Java Theory and Practice: the popular Atom

15 years ago, multiprocessor systems were highly specialized and cost hundreds of thousands of dollars (most with two to four processors). Multiprocessor systems are now cheap and numerous, with multiprocessing support built into almost every major microprocessor, many of which support dozens of or hundreds of processors.

To use the capabilities of multiprocessor systems, it is often necessary to construct applications using multithreading. But as anyone writing concurrent applications can tell you, it's not enough to get good hardware utilization, just simply splitting the work across multiple threads, and making sure that the threads do work most of the time rather than waiting for more work, or waiting to lock up shared data structures.

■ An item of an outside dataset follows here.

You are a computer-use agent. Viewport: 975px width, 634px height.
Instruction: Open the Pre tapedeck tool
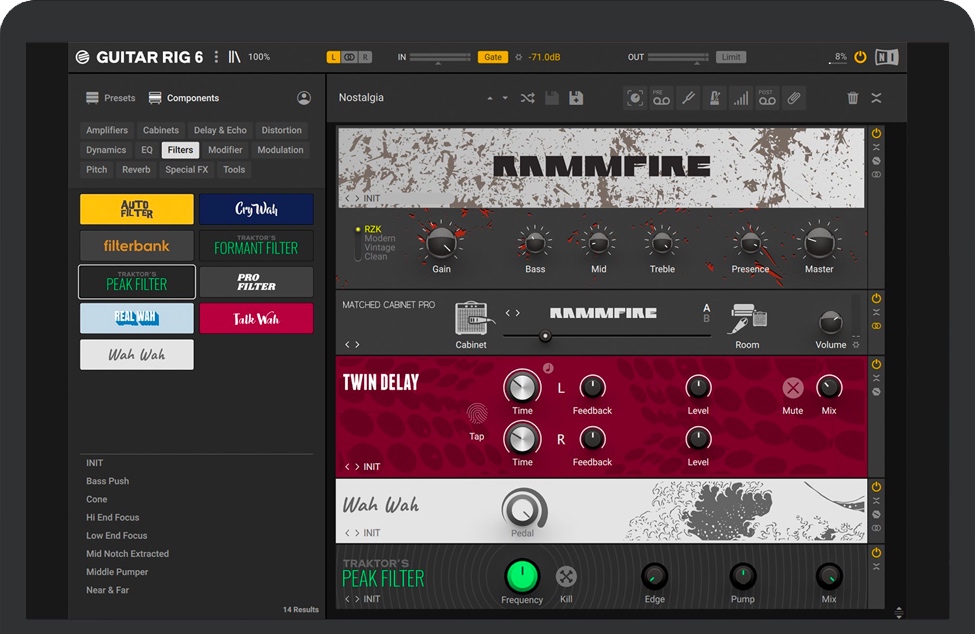pyautogui.click(x=661, y=98)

Problem: coordination between threads

If there is no need for coordination between threads, few tasks can really be parallel. As an example of a thread pool, the tasks performed are usually independent of each other. If the thread pool takes advantage of public work queues, the process of removing elements from the work queue or adding elements to the task force must be thread-safe, and this means reconciling access to the link pointer between the right, tail, or node. It is this coordination that leads to all the problems.

Standard Method: Lock

In the Java language, the traditional way to reconcile access to shared fields is to use synchronization to ensure that all access to shared fields is complete, with the appropriate locks. By synchronizing, you can determine that all threads that have a lock that protects a given set of variables will have exclusive access to those variables, and that changes to those variables will be visible when other threads acquire the lock later. The disadvantage is that if locking is too competitive (threads often require the lock when other threads have locks), it can damage throughput because competing synchronizations are expensive. (Public Service Announcement: for modern JVMs, no competitive sync is now very cheap.)

Another problem with locking algorithms is that if a thread with a lock is delayed (because of a page fault, schedule delay, or other unexpected delay), the thread that is not required to obtain the lock can continue to run.

You can also use variable variables to store shared variables at a lower cost than synchronization, but they have limitations. Although you can guarantee that other variables can immediately see writes to variable variables, you cannot render the read-modify-write order of atomic operations, which means (for example) that mutable variables cannot be used to reliably implement mutexes (mutex locks) or counters.

Using locks to implement counters and mutexes

If you develop a thread-safe counter class, this exposes the Get (), increment (), and decrement () operations. Listing 1 shows an example of how to use Locking (synchronization) to implement this class. Note that all methods, even the need to synchronize get (), make the Class A thread-safe class, so that no update information is lost and all threads see the latest value of the counter.

Listing 1. Counter class for synchronization

public class SynchronizedCounter {
　　 private int value;
　　 public synchronized int getValue() { return value; }
　　 public synchronized int increment() { return ++value; }
　　 public synchronized int decrement() { return --value; }
}

The increment () and decrement () operations are read-modify-write operations of atoms, and for security implementation counters, you must use the current value, add a value to it, or write out a new value, all of which are considered an operation and cannot be interrupted by other threads. Otherwise, if two threads try to execute the addition at the same time, the unfortunate crossover of the operation will cause the counter to be implemented only once, rather than being implemented two times. (Note that this operation cannot be reliably done by making the value instance variable variable.) ）

Many concurrent algorithms display a read-modify-write combination of atoms. The code in Listing 2 implements a simple mutex, and the acquire () method is also an atomic read-modify-write operation. To obtain a mutex, you must ensure that no one else has the mutex (Curowner = Thread.CurrentThread ()), and then record the fact that you have the mutex (Curowner = Thread.CurrentThread ()), all of which make it His thread could not appear in the middle and modify the Curowner field.

Listing 2. Mutually exclusive classes that are synchronized

public class SynchronizedMutex {
　　 private Thread curOwner = null;
　　 public synchronized void acquire() throws InterruptedException {
　　　　 if (Thread.interrupted()) throw new InterruptedException ();
　　　　 while (curOwner != null)
　　　　　　 wait();
　　　　 curOwner = Thread.currentThread();
　　 }
　　 public synchronized void release() {
　　　　 if (curOwner == Thread.currentThread()) {
　　　　　　 curOwner = null;
　　　　　　 notify();
　　　　 } else
　　　　　　 throw new IllegalStateException("not owner of mutex");
　　 }
}

The counter class in Listing 1 works reliably, and can be performed well when the competition is small or competitive. However, when the competition is fierce, this will greatly impair performance, because the JVM has spent more time dispatching threads, managing competition and waiting for thread queues, while the actual work, such as increasing the number of counters, is very small. You can recall the figure in last month's column, which shows how throughput will drop dramatically once multiple threads compete with a built-in monitor for synchronization. While this column shows how the new Reentrantlock class can be more scalable to replace synchronization, there are better solutions for some problems.